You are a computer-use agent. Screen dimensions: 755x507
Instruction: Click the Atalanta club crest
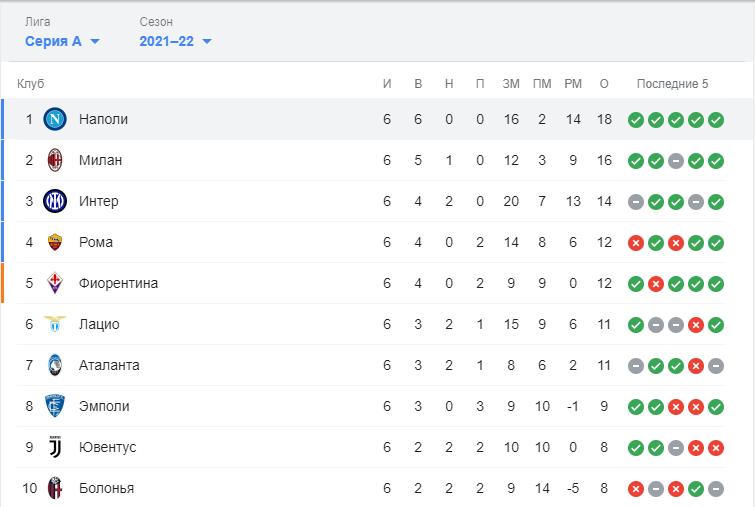point(55,365)
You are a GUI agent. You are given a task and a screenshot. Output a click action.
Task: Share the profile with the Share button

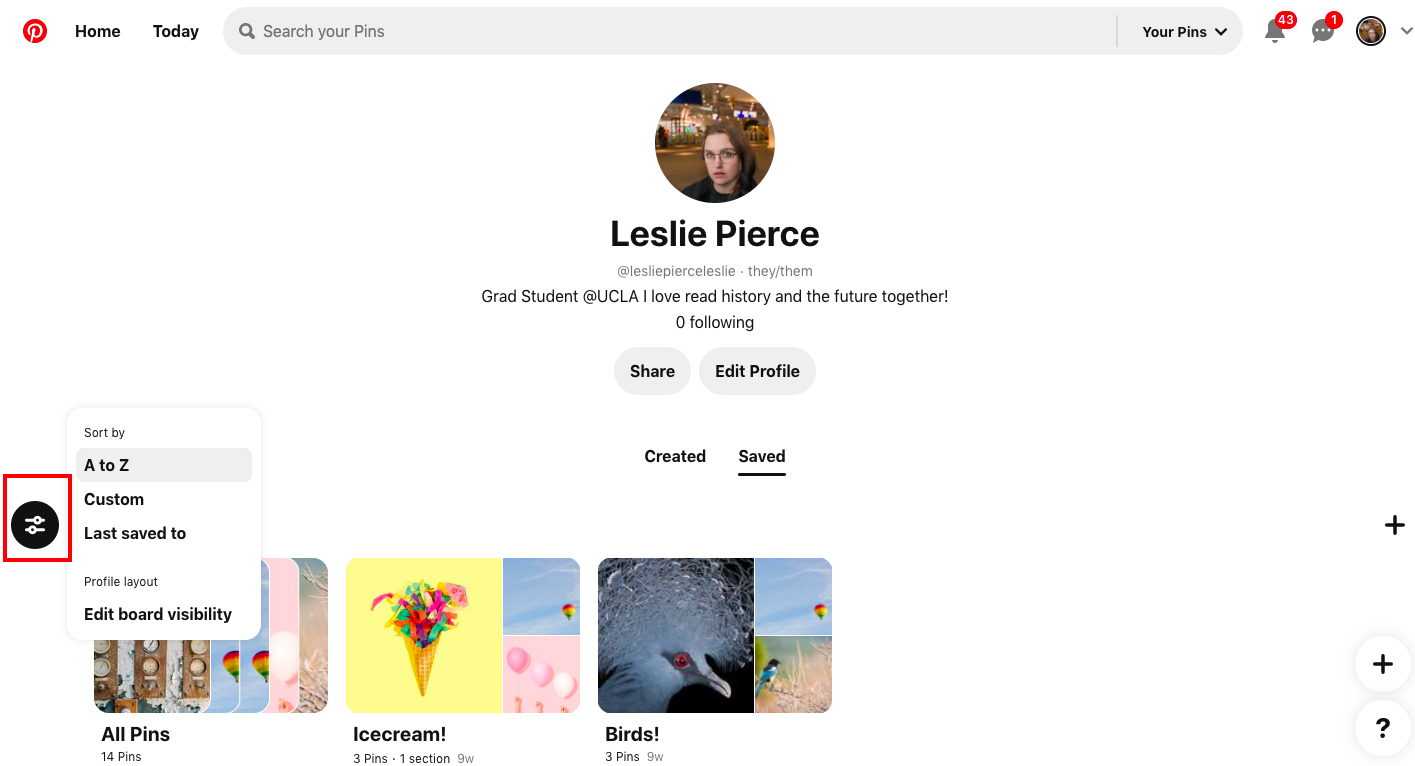pyautogui.click(x=652, y=370)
----
Aside from its pictures, the listing must be given again in full, exactly as it appears.

You are a computer-use agent. Screen dimensions: 755x507
Instruction: Click the Atalanta club crest
point(55,365)
You are a GUI agent. You are given a task and a screenshot. Output a click action.
Task: Share the profile with the Share button

pyautogui.click(x=652, y=370)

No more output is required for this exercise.